The crisis has had a heavy impact on church finances. From 2004 to 2020, Catholic dioceses and religious orders in the U.S. spent $4.3 billion on costs related to abuse allegations, mostly in payments to victims and attorneys’ fees, according to the U.S. Conference of Catholic Bishops.

Thirty-one dioceses and religious orders in the U.S. have sought Chapter 11 bankruptcy protection, according to Pennsylvania State University. Moreover, 26% of U.S. Catholics have reduced the amount of money they donate to their parish in response to abuse scandals, according to a 2019 study by the Pew Research Center.

Some donors have shifted their contributions to independent Catholic nonprofits that do humanitarian work, says Kerry Alys Robinson, founding executive director of the Leadership Roundtable, a group founded to encourage more transparency and accountability in church administration.

The crisis has exacerbated culture wars already under way within the church. Some conservatives have blamed the crisis on moral laxity and homosexuality among priests, since a large majority of reported victims have been adolescent boys.

Progressives have pointed instead to the need for overhauls of church teaching and practice.
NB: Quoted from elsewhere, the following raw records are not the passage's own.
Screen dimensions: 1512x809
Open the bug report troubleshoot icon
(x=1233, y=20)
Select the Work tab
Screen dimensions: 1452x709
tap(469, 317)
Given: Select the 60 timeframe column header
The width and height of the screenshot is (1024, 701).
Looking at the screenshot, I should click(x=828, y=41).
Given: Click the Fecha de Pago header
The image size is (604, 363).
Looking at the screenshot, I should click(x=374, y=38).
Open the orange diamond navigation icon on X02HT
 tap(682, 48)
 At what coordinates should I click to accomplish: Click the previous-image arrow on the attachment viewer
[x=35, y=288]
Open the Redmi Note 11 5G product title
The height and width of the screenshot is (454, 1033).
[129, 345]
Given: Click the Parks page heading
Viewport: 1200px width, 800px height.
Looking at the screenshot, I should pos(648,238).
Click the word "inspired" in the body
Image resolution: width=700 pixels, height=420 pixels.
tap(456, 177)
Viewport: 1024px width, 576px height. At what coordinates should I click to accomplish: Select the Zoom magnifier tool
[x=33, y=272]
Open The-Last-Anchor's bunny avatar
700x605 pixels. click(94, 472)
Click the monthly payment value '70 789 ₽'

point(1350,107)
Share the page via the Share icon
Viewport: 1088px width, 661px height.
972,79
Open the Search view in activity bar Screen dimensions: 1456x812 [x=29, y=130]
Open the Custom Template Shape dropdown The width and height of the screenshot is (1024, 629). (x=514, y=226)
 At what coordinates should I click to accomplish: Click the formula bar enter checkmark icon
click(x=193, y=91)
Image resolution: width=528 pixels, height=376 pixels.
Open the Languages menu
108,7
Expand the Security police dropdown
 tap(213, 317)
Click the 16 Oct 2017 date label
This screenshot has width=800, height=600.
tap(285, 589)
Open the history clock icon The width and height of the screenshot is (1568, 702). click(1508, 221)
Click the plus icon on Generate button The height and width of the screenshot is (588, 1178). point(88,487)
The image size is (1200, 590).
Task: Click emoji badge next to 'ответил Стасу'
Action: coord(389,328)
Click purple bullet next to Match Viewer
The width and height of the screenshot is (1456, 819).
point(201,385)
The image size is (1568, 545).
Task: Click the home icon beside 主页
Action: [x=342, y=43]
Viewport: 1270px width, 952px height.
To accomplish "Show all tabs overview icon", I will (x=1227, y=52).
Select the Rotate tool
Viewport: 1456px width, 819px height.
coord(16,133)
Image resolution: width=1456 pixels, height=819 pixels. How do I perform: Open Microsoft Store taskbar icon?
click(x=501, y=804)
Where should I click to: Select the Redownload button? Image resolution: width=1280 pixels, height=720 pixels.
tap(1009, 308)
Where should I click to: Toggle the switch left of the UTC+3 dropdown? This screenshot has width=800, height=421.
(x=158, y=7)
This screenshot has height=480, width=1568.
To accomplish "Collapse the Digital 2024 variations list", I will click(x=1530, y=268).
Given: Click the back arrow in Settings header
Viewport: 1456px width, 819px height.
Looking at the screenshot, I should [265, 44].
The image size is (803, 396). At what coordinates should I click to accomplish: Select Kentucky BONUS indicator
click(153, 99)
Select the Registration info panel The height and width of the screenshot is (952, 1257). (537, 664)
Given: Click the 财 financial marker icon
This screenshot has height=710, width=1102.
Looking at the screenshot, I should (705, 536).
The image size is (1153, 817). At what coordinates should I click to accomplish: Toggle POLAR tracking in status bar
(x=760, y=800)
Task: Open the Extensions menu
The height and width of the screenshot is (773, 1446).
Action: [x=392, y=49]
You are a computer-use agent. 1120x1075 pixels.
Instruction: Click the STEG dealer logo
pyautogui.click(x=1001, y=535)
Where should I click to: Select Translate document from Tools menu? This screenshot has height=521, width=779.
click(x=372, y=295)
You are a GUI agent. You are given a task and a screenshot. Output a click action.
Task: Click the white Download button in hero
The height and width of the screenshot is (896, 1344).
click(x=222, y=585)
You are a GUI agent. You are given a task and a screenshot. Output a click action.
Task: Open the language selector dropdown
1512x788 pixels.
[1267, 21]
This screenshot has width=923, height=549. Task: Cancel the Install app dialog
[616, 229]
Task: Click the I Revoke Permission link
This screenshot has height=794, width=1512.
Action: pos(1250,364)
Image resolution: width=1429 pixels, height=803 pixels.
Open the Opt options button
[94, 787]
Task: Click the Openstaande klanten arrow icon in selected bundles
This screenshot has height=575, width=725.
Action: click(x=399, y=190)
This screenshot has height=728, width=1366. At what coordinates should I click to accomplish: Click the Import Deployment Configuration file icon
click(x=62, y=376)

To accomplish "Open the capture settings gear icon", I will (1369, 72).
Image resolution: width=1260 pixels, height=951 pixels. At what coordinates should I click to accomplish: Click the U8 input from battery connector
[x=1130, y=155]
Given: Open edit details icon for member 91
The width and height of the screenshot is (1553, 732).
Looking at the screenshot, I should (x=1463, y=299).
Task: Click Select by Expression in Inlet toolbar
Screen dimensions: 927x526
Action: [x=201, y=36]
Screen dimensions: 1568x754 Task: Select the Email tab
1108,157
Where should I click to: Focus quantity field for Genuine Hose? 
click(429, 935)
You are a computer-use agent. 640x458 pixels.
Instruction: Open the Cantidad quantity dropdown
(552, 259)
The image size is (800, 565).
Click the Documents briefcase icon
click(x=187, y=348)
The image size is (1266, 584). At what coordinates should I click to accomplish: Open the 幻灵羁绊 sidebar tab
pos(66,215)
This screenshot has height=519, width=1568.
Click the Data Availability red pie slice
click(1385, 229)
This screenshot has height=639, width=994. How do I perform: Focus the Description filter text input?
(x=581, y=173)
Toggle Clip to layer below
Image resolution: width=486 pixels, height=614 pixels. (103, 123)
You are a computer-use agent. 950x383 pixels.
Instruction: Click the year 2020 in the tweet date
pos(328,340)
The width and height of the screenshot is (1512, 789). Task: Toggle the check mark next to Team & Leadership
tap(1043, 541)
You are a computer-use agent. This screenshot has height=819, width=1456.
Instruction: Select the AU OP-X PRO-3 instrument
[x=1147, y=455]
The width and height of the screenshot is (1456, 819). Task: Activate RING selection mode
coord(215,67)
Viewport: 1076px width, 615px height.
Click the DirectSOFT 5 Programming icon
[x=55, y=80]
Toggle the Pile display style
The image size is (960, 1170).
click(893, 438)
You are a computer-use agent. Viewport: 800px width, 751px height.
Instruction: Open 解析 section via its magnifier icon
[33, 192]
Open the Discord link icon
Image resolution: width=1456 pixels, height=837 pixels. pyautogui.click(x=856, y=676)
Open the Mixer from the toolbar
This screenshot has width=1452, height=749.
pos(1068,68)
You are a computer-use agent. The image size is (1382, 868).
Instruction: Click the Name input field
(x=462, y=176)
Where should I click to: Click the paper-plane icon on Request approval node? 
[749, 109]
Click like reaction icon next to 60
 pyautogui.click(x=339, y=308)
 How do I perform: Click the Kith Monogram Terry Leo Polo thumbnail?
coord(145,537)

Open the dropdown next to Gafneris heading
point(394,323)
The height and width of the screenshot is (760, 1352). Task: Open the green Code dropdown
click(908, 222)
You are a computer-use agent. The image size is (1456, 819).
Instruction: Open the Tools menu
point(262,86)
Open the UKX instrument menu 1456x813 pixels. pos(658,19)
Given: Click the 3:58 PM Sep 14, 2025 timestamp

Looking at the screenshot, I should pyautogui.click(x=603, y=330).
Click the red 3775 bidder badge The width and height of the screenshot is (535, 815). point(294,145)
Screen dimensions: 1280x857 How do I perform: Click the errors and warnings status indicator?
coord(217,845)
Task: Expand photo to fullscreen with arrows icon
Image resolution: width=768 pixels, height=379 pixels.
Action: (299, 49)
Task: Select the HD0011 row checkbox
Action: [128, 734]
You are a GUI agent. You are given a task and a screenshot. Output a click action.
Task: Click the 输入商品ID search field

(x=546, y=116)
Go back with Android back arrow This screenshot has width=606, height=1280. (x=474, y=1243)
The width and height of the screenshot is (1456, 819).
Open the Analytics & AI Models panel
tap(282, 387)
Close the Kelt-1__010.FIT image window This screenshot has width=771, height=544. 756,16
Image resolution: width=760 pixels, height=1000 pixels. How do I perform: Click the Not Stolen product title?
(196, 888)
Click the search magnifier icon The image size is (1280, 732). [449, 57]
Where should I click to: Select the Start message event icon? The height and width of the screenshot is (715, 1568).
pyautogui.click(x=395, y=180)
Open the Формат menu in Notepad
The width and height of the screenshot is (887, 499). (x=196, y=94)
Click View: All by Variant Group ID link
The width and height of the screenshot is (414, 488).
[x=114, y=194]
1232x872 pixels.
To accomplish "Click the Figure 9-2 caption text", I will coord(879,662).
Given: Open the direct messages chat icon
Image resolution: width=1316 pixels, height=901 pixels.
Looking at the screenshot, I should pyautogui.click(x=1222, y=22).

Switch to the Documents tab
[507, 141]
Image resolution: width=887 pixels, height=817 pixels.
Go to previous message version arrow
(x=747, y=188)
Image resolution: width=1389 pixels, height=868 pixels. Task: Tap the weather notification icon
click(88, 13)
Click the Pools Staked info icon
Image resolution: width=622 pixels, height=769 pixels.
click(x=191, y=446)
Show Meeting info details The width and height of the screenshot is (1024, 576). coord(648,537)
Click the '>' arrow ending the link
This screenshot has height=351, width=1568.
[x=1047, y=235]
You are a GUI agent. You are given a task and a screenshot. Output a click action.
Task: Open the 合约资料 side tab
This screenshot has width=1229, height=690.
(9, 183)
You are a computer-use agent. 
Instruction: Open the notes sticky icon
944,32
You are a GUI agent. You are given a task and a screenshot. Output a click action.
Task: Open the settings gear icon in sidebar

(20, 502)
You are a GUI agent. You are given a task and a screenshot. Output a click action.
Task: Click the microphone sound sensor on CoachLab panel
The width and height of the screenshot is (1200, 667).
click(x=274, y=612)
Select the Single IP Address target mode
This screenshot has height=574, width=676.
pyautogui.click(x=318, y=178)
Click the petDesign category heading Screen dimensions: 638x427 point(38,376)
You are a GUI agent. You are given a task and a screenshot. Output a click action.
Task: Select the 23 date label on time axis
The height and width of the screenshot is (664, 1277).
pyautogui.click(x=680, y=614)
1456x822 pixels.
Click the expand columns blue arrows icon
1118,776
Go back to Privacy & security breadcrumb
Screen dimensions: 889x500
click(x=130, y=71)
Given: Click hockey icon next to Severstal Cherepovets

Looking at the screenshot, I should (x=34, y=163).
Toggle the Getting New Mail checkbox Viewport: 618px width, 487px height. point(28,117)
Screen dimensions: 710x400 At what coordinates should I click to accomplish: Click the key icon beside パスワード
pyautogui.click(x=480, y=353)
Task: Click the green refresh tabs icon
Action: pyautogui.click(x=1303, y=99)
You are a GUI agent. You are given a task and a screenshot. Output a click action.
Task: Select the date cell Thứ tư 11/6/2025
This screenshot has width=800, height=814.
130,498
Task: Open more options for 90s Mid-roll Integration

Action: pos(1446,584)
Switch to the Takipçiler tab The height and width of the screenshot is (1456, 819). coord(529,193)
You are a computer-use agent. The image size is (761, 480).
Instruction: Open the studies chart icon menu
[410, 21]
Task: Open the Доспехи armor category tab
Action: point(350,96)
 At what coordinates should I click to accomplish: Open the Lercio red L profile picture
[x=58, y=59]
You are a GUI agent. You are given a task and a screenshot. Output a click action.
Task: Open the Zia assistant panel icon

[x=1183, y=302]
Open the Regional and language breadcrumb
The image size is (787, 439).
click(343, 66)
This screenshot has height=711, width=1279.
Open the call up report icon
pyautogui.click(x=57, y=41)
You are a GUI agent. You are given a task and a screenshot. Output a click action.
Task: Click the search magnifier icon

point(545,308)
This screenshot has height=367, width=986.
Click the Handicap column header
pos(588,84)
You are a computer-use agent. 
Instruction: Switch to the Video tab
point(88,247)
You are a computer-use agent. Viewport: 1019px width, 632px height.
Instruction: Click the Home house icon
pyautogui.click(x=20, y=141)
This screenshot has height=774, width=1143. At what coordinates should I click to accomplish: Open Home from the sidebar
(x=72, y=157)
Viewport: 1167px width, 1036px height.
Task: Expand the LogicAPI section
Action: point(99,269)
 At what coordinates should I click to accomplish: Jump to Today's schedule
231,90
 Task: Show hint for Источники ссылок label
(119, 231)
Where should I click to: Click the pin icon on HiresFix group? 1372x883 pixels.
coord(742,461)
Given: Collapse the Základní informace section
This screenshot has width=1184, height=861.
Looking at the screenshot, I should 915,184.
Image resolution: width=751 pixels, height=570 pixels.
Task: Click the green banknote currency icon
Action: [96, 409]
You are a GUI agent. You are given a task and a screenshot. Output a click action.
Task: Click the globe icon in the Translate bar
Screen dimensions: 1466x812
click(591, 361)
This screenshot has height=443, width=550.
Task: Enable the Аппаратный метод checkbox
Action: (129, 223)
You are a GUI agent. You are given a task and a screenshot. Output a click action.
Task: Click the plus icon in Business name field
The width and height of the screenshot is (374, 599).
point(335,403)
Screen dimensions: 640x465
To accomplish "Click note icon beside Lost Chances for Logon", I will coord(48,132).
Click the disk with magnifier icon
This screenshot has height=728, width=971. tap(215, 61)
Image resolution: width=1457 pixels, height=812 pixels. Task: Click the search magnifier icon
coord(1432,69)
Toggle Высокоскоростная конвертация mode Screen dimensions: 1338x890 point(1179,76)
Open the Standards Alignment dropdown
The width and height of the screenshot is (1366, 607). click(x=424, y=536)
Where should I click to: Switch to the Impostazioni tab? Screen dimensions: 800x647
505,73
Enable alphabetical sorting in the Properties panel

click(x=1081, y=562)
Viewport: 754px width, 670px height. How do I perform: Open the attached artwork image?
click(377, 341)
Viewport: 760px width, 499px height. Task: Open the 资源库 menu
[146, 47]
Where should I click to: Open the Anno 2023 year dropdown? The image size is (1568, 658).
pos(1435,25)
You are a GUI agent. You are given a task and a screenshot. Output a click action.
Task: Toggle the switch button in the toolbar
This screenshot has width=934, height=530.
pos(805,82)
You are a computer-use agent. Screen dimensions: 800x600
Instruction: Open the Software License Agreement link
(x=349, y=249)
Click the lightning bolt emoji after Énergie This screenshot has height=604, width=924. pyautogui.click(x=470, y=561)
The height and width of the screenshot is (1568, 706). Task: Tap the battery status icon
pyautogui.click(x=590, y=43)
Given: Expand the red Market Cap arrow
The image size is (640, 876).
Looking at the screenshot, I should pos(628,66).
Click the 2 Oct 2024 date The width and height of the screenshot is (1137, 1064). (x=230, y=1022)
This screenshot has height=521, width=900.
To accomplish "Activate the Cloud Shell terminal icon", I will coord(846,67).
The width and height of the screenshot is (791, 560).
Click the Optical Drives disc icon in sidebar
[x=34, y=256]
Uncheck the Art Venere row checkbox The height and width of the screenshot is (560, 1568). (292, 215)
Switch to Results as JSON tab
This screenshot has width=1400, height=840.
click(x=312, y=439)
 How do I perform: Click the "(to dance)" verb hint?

In Germany, at continuing meetings inspired by a study of historical clerical abuse, bishops and laypeople have been discussing whether the church should bless same-sex couples, remove the obligation of priestly celibacy, give more power to laypeople and ordain women to the clergy.

The crisis has led people to “question the fundamental truths of the church and whether or not those truths are actually immutable,” Mr. Cesareo said. “It will take a few generations before we can come out of this in a way that will allow the church to reassert its voice and place within society.”